Eighteenth-century painting of God fashioning the image

The growing fame of the image led to a parallel interest in Juan Diego. In 1666 the Church, with the aim of establishing a feast day in his name, began gathering information from people who had had known him, and in 1723 a formal investigation into his life was ordered, and much information was gathered. In 1987, under Pope John Paul II, who took an especial interest in saints and in non-European Catholics, the Congregation for the Causes of Saints declared him "venerable", and on May 6, 1990 he was beatified by the Pope himself during Mass at the Basilica of Our Lady of Guadalupe in Mexico City, being declared “protector and advocate of the indigenous peoples," with December 9 as his feast day.
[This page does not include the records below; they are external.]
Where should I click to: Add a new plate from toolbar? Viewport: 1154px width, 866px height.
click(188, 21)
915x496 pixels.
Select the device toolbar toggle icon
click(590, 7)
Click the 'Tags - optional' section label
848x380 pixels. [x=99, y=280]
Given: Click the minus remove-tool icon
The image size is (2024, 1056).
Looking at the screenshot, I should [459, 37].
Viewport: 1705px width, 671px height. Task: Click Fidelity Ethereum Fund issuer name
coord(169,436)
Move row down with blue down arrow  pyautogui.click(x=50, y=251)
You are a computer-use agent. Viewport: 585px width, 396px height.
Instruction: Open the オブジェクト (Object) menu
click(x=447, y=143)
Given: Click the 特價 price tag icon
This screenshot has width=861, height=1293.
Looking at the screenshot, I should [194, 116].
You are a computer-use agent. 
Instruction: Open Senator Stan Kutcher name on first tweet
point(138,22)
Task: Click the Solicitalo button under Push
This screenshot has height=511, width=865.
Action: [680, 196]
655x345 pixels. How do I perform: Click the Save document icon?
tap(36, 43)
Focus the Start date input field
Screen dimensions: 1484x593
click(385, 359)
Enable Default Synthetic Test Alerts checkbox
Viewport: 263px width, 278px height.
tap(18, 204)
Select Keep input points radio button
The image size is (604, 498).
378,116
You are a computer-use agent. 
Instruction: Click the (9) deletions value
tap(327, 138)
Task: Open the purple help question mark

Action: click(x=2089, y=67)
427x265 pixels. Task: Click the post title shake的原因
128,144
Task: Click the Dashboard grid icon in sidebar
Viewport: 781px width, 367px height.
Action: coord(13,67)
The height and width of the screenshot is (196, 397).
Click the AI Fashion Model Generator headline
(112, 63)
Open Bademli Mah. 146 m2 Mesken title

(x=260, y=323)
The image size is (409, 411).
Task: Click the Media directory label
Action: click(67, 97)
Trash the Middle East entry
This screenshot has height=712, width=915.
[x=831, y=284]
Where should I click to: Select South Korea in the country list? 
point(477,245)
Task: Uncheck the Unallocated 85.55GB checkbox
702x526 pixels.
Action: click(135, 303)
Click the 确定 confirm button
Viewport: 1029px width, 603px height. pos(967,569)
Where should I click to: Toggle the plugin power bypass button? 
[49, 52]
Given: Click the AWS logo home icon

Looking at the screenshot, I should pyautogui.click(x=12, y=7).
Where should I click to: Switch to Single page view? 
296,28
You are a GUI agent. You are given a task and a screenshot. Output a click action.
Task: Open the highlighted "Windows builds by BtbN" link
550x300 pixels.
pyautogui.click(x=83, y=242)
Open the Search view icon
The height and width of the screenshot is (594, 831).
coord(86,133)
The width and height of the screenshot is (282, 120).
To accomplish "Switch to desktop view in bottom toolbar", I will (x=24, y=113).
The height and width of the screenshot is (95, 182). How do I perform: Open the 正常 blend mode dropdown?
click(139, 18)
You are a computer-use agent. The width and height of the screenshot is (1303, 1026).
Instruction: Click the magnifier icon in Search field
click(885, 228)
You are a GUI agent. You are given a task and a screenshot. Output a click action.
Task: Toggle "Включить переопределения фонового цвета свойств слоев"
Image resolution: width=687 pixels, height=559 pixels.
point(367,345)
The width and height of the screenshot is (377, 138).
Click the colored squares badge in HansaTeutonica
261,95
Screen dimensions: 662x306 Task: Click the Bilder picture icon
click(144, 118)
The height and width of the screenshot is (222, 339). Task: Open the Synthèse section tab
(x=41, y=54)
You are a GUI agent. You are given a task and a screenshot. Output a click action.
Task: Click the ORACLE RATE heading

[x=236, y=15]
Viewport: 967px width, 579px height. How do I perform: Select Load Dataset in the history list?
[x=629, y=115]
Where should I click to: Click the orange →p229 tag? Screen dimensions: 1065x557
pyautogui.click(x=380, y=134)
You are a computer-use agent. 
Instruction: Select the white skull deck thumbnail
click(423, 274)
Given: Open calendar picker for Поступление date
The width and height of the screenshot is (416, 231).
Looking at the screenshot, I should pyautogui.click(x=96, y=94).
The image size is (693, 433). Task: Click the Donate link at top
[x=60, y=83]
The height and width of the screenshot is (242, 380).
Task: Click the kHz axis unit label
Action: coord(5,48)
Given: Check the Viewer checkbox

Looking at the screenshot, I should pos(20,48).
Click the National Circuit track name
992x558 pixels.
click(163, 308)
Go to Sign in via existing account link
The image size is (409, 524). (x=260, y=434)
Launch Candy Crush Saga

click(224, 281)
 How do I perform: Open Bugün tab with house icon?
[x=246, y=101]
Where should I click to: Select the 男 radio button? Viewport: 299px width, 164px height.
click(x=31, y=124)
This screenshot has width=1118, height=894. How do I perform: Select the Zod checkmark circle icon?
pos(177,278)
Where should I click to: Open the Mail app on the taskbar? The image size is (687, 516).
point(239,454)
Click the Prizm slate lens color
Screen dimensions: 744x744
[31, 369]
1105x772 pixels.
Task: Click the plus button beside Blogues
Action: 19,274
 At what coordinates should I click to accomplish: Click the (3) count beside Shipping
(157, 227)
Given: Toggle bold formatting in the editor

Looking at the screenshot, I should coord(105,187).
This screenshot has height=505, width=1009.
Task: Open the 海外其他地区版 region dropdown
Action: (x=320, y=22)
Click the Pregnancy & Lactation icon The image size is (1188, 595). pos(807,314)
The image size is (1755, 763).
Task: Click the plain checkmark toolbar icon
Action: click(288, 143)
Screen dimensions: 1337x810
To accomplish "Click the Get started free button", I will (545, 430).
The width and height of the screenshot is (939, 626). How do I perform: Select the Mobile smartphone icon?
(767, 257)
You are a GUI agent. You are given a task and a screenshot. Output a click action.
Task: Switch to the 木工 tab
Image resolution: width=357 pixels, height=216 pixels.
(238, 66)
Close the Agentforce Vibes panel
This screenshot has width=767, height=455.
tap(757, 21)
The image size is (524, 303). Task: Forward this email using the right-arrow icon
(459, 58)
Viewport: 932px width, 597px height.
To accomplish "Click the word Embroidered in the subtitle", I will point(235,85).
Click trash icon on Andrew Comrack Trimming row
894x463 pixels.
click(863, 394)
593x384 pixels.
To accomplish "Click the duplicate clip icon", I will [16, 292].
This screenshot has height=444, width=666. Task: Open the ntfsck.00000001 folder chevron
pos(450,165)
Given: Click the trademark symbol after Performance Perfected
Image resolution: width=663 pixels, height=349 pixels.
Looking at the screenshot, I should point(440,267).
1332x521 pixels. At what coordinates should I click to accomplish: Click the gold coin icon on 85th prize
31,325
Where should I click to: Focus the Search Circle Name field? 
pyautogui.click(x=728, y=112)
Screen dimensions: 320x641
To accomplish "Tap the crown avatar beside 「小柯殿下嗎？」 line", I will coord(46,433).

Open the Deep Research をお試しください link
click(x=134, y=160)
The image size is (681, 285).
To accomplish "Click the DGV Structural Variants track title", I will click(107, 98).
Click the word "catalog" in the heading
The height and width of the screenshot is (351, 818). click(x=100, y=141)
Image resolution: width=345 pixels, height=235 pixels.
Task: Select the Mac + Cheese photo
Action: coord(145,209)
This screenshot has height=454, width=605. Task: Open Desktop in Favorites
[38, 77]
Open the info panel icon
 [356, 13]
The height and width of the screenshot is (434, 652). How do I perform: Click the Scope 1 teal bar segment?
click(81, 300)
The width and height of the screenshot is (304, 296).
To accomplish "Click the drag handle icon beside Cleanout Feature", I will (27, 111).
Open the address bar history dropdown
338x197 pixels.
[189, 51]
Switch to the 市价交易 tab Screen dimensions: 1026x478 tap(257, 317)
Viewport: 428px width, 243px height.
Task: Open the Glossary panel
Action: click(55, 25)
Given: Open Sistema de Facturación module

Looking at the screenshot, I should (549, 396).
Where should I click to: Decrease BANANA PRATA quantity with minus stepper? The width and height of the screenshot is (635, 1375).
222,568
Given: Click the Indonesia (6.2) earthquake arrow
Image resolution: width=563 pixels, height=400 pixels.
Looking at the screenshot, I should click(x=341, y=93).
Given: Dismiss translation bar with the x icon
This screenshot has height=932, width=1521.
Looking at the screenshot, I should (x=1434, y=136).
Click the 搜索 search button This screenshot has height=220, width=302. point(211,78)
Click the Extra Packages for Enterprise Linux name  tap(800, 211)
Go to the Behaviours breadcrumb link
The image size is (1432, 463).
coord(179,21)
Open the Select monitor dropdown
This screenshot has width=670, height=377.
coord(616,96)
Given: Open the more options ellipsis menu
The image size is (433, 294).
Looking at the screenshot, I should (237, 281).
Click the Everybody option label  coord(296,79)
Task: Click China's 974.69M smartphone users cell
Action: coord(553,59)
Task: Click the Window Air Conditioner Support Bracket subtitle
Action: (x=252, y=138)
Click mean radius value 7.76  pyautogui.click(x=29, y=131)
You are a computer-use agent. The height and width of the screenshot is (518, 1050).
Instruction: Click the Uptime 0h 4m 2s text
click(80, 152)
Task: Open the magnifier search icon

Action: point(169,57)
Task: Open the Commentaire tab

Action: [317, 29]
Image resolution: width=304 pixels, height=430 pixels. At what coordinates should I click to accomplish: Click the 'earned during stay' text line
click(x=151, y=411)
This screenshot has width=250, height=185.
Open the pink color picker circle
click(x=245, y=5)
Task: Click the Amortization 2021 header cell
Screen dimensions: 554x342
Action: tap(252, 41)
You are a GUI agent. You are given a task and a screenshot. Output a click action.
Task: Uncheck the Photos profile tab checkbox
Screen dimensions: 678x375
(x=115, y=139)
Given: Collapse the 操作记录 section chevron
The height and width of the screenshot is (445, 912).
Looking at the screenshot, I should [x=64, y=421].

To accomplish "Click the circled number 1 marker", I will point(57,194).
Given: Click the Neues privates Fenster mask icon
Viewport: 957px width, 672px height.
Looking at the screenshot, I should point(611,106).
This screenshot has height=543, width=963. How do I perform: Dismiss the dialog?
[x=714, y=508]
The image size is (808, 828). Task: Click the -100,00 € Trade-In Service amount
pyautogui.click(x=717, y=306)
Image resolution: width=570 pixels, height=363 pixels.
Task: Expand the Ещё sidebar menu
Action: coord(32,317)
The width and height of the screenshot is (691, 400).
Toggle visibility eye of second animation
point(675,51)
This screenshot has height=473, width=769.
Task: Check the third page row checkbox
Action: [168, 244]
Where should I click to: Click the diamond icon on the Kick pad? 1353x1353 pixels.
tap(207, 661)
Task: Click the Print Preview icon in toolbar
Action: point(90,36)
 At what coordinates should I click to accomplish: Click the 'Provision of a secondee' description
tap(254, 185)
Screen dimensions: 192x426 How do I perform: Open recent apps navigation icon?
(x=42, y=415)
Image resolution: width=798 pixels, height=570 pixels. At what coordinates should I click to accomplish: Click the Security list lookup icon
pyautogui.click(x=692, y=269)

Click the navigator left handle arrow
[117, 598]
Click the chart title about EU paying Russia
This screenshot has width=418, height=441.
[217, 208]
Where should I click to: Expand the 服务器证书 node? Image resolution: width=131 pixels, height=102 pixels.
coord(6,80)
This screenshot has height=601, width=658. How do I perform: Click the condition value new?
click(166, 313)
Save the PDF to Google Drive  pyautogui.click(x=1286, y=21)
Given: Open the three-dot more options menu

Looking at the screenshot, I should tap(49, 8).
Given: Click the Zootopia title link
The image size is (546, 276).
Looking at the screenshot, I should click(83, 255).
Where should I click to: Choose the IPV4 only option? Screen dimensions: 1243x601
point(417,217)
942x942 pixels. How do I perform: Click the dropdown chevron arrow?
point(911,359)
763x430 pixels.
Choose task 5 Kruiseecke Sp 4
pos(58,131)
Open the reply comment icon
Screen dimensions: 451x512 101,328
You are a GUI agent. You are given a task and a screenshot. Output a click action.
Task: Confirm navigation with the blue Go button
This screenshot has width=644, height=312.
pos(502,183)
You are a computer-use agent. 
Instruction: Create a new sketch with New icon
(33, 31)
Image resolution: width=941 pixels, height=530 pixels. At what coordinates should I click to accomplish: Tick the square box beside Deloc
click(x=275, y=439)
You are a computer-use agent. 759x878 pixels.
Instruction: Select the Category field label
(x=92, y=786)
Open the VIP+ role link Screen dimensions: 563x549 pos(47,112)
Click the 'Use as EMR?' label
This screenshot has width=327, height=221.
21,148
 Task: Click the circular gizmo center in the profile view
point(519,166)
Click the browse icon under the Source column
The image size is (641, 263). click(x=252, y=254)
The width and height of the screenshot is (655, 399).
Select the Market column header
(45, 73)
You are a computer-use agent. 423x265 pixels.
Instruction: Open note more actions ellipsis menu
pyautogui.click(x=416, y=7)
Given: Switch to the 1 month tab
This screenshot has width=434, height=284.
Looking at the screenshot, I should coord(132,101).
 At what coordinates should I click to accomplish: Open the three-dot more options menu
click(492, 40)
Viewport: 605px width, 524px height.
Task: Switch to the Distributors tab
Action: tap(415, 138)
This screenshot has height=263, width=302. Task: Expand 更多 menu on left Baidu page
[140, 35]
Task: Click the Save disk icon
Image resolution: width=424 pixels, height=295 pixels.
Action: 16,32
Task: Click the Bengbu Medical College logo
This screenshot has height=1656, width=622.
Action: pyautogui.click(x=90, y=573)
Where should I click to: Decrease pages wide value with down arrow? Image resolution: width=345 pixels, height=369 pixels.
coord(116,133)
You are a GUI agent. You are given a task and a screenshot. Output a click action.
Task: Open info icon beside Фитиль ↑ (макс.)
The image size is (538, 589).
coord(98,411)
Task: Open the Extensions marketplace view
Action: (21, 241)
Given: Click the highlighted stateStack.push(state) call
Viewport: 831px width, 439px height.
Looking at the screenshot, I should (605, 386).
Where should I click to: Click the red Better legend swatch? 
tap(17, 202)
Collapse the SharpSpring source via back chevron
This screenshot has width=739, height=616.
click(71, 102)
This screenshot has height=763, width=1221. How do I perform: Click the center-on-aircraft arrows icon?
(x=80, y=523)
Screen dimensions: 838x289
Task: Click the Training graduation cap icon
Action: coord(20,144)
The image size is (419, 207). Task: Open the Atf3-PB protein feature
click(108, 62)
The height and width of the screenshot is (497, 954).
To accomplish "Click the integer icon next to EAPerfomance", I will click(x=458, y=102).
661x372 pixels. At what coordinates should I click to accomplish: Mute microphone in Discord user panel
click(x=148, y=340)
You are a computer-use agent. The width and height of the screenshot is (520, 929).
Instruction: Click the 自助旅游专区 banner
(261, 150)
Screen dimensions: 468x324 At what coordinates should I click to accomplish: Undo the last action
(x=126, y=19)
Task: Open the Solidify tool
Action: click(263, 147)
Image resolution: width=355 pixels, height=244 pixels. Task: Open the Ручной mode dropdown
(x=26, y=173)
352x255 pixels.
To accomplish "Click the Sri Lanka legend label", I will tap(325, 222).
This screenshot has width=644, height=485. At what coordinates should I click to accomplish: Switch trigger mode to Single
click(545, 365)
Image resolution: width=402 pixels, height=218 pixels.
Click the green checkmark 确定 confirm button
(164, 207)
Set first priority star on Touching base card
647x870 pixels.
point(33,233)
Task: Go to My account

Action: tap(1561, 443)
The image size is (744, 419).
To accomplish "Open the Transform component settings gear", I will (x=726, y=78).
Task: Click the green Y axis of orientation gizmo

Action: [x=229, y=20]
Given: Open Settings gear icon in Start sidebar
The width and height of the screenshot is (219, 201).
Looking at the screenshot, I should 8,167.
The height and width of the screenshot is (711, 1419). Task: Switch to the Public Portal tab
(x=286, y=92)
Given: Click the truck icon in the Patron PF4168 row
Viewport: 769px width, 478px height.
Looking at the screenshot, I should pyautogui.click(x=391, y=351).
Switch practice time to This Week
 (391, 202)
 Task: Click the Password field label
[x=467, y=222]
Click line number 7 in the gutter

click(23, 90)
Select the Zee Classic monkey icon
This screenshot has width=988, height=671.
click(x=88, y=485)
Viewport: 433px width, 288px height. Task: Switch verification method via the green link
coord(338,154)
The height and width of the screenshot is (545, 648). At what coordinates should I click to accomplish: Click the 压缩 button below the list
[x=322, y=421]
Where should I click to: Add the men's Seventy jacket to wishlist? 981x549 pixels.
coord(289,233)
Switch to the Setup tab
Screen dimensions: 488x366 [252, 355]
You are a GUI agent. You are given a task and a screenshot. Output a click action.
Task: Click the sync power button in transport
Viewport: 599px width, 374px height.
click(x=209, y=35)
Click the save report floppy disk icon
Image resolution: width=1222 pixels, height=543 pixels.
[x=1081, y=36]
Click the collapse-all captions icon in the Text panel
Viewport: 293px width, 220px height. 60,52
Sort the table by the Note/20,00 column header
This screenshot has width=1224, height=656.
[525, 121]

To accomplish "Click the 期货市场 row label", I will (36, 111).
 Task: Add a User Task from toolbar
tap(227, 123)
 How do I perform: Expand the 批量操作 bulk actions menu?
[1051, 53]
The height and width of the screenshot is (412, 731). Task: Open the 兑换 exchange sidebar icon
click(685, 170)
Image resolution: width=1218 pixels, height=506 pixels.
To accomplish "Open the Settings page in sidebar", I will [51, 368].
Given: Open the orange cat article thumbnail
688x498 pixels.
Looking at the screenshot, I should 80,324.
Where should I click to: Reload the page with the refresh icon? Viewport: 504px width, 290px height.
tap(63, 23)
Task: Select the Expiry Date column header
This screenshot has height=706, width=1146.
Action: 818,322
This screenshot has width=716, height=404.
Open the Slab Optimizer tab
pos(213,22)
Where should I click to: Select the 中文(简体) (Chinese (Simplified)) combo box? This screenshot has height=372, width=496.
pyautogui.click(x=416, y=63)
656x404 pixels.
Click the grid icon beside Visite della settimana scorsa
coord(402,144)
At this point historians and theologians began to question the quality of the evidence regarding Juan Diego. There is no mention of him or his miraculous vision in the writings of bishop Zumárraga, into whose hands he delivered the miraculous image, nor in the record of the ecclesiatic inquiry of 1556, which omits him entirely, nor anywhere else before the mid-17th century. Doubts as to his reality were not new: in 1883 Joaquín García Icazbalceta, historian and biographer of Zumárraga, in a confidential report on the Lady of Guadalupe for Bishop Labastida, was very hesitant to support the story of the apparition and stated his conclusion that there was never such a person.[21] Neither were they welcome: in 1897 the Bishop of Tamaulipas, Eduardo Sánchez Camacho, was forced to leave his post after expressing similar disbelief,[22] and as recently as 1996 the abbot of the Basilica of Guadalupe, Guillermo Schulenburg, was forced to resign following an interview with the Catholic magazine Ixthus, when he said that Juan Diego was "a symbol, not a reality."[23]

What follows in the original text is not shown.